Segment Start: Data provided

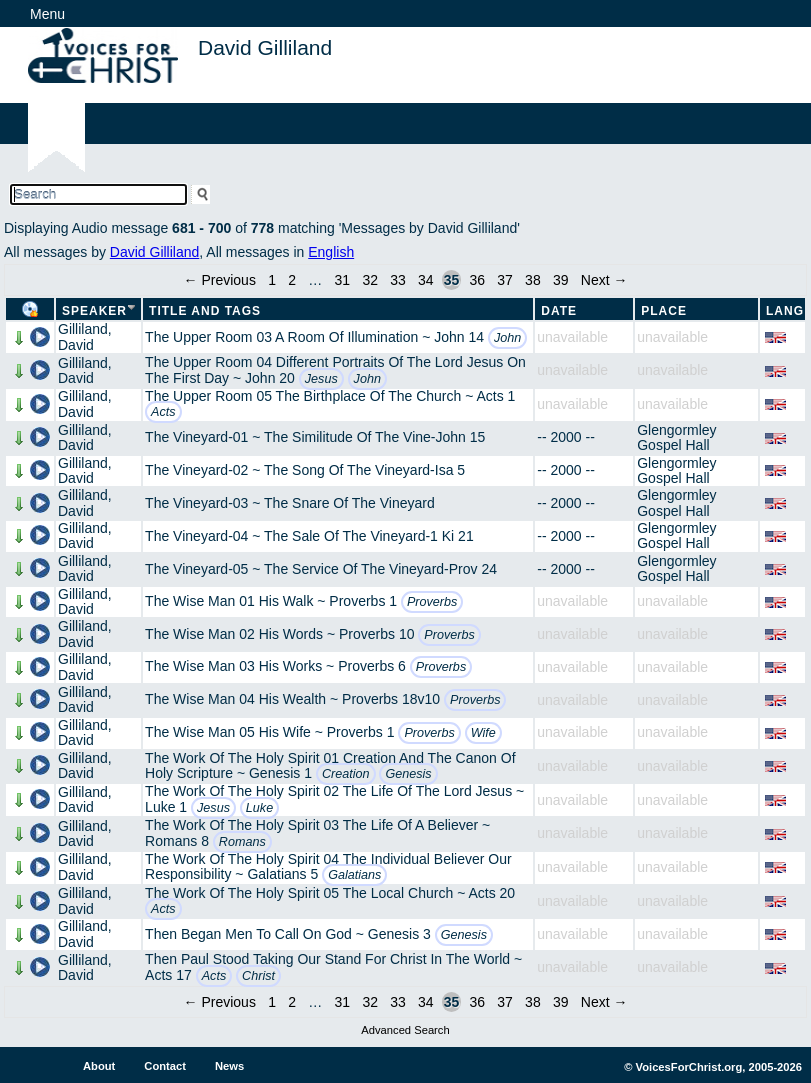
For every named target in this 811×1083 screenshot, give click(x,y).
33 (398, 280)
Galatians (354, 875)
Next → (604, 280)
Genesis (408, 774)
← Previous (220, 280)
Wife (483, 733)
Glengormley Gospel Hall (676, 437)
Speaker (94, 311)
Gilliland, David (85, 336)
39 (561, 280)
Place (664, 311)
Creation (346, 774)
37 (505, 280)
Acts (163, 412)
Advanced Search (405, 1030)
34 (426, 280)
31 (343, 280)
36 (477, 280)
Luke (259, 808)
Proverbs (432, 602)
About (99, 1066)
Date (559, 311)
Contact (165, 1066)
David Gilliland (154, 252)
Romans (242, 842)
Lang (785, 311)
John (507, 338)
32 (370, 280)
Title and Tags (205, 311)
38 (533, 280)
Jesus (321, 379)
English (331, 252)
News (229, 1066)
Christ (258, 976)
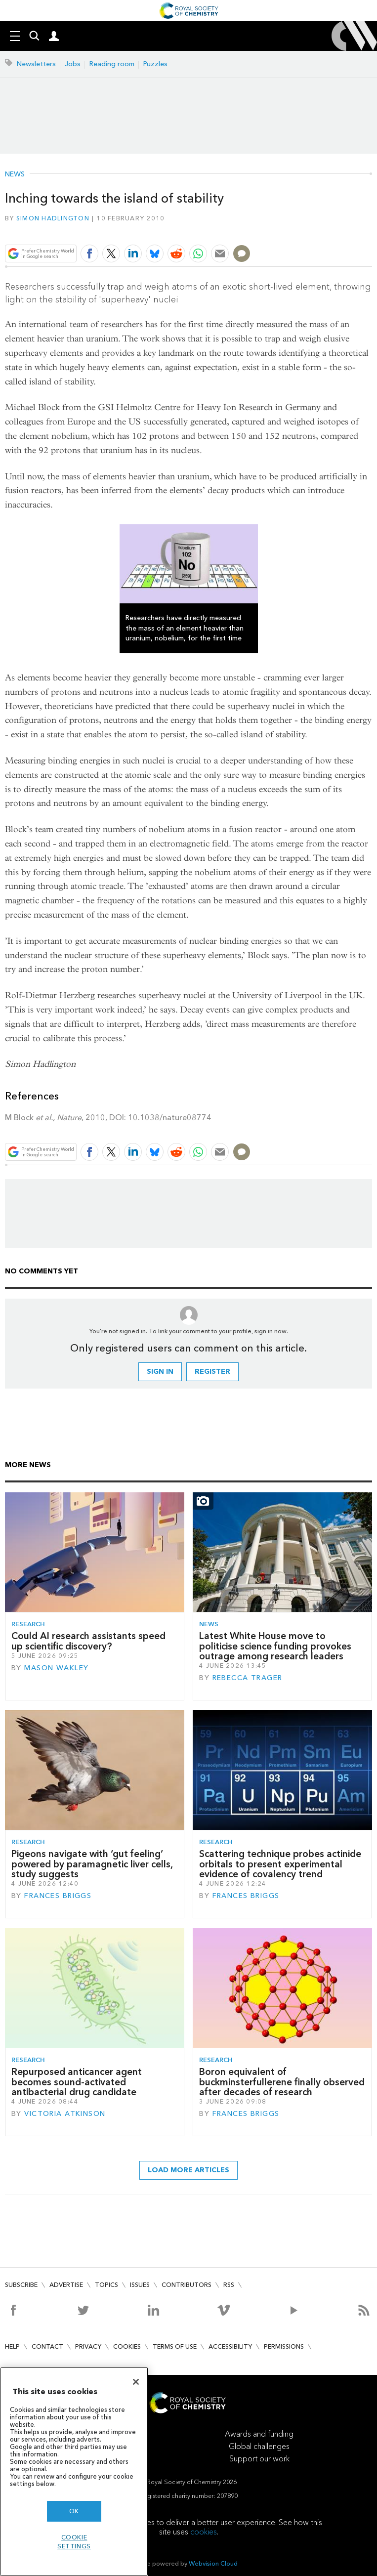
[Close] (136, 2382)
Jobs (73, 64)
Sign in (160, 1371)
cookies (203, 2531)
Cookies (127, 2346)
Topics (106, 2284)
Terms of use (175, 2346)
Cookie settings (74, 2542)
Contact (47, 2346)
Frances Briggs (57, 1896)
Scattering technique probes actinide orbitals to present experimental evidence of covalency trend (280, 1864)
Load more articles (188, 2170)
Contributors (186, 2284)
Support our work (259, 2458)
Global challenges (259, 2446)
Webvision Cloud (213, 2563)
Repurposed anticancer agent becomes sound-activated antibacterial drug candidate (76, 2082)
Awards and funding (259, 2434)
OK (74, 2511)
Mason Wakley (56, 1668)
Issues (140, 2284)
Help (12, 2346)
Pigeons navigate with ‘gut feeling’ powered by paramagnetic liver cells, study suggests (91, 1864)
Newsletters (36, 64)
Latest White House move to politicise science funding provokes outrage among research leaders (275, 1646)
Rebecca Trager (247, 1678)
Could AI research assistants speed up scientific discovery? (88, 1640)
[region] (74, 2471)
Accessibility (230, 2346)
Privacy (88, 2346)
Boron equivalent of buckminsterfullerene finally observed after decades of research (282, 2082)
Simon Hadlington (52, 218)
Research (28, 1624)
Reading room (111, 64)
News (15, 174)
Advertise (66, 2284)
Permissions (284, 2346)
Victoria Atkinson (64, 2114)
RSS (228, 2284)
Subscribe (21, 2284)
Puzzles (155, 64)
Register (212, 1371)
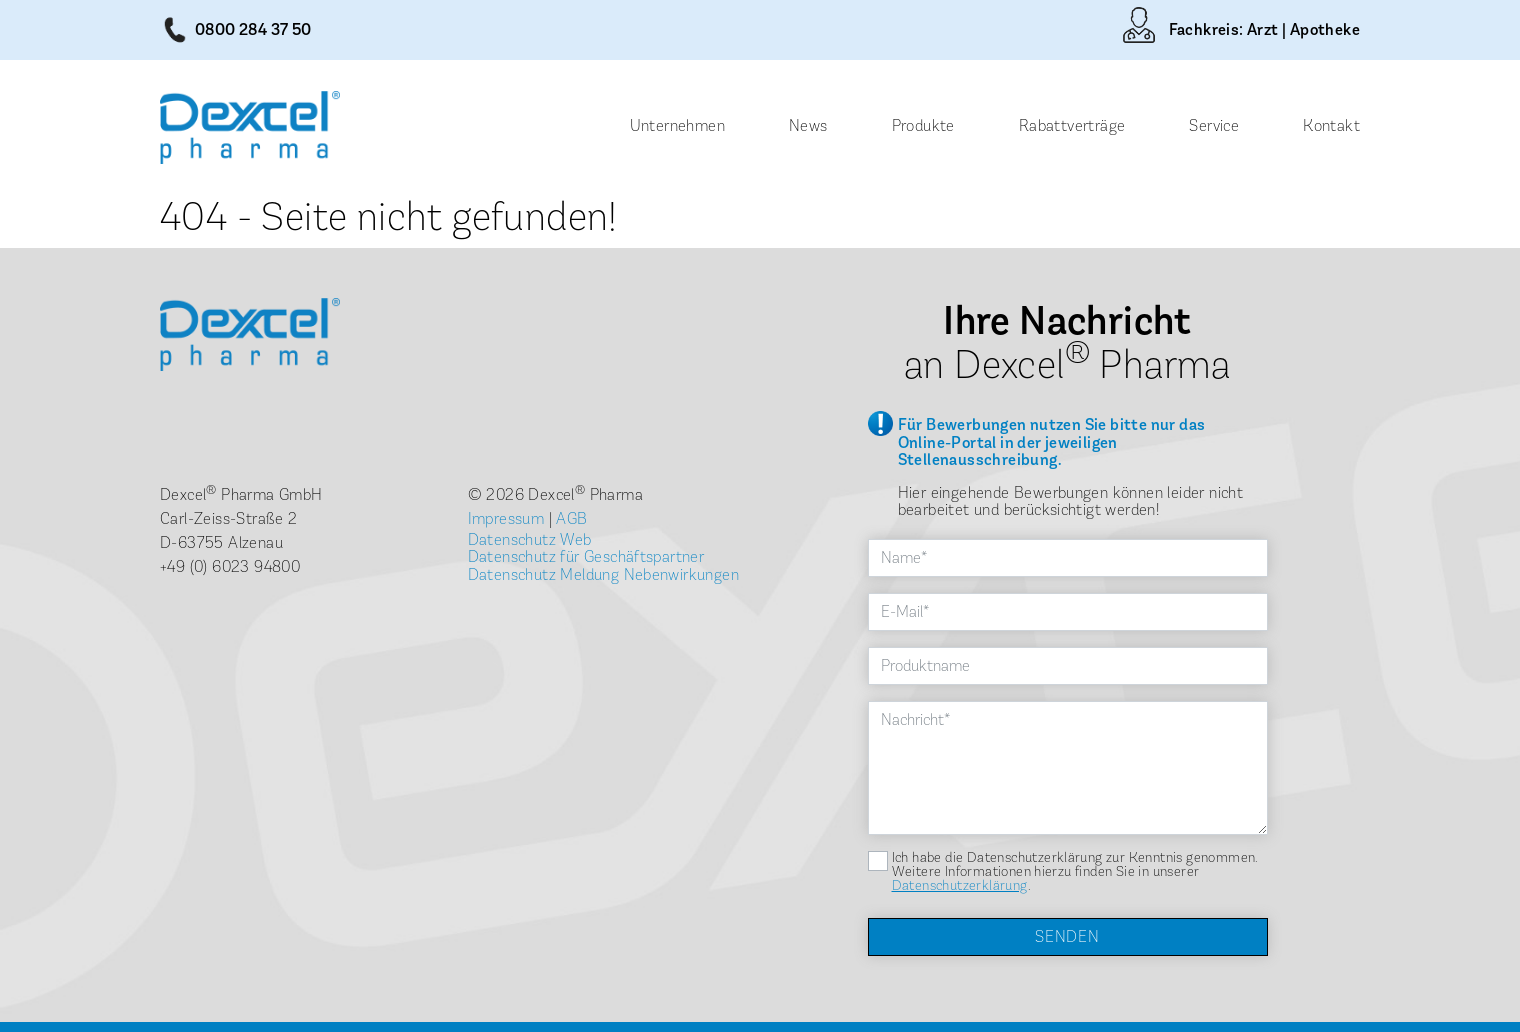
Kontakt (1331, 125)
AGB (571, 518)
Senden (1067, 936)
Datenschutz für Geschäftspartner (586, 556)
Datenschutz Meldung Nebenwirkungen (604, 574)
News (808, 125)
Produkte (923, 125)
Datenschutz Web (530, 539)
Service (1214, 125)
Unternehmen (677, 125)
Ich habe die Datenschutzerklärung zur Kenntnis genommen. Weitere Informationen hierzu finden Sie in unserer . (1075, 872)
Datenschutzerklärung (960, 885)
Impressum (506, 518)
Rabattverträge (1072, 125)
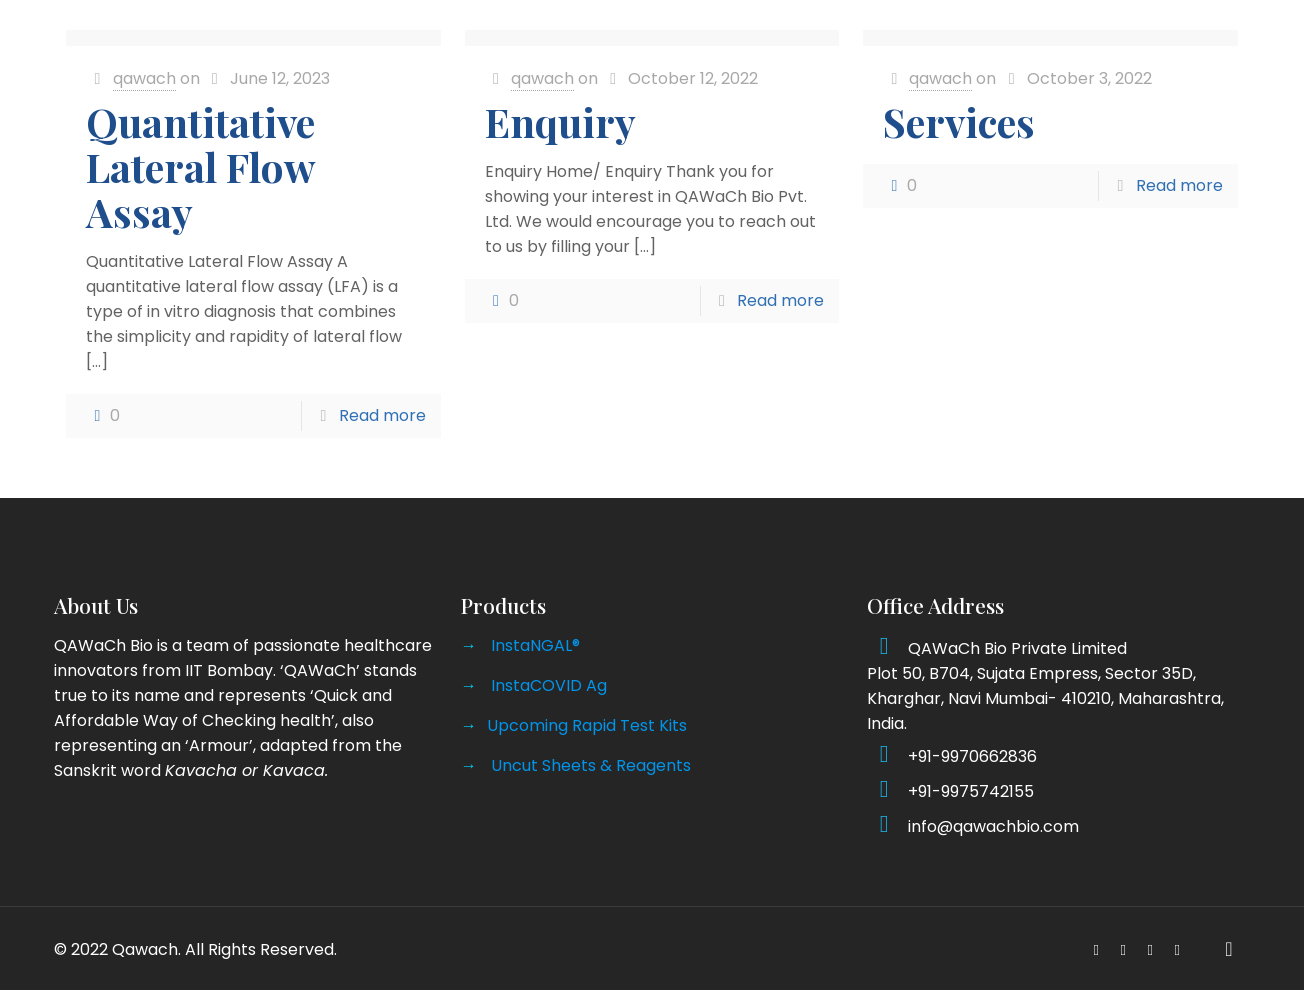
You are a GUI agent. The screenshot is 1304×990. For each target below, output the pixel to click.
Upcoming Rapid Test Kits (587, 725)
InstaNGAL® (535, 645)
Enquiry (560, 121)
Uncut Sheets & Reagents (591, 765)
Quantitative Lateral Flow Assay (200, 166)
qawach (144, 78)
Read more (382, 415)
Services (959, 121)
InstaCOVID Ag (549, 685)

Segment End: Data provided

Write only the number of lines in the entries where the string "click" occurs.

Solution to this problem:
2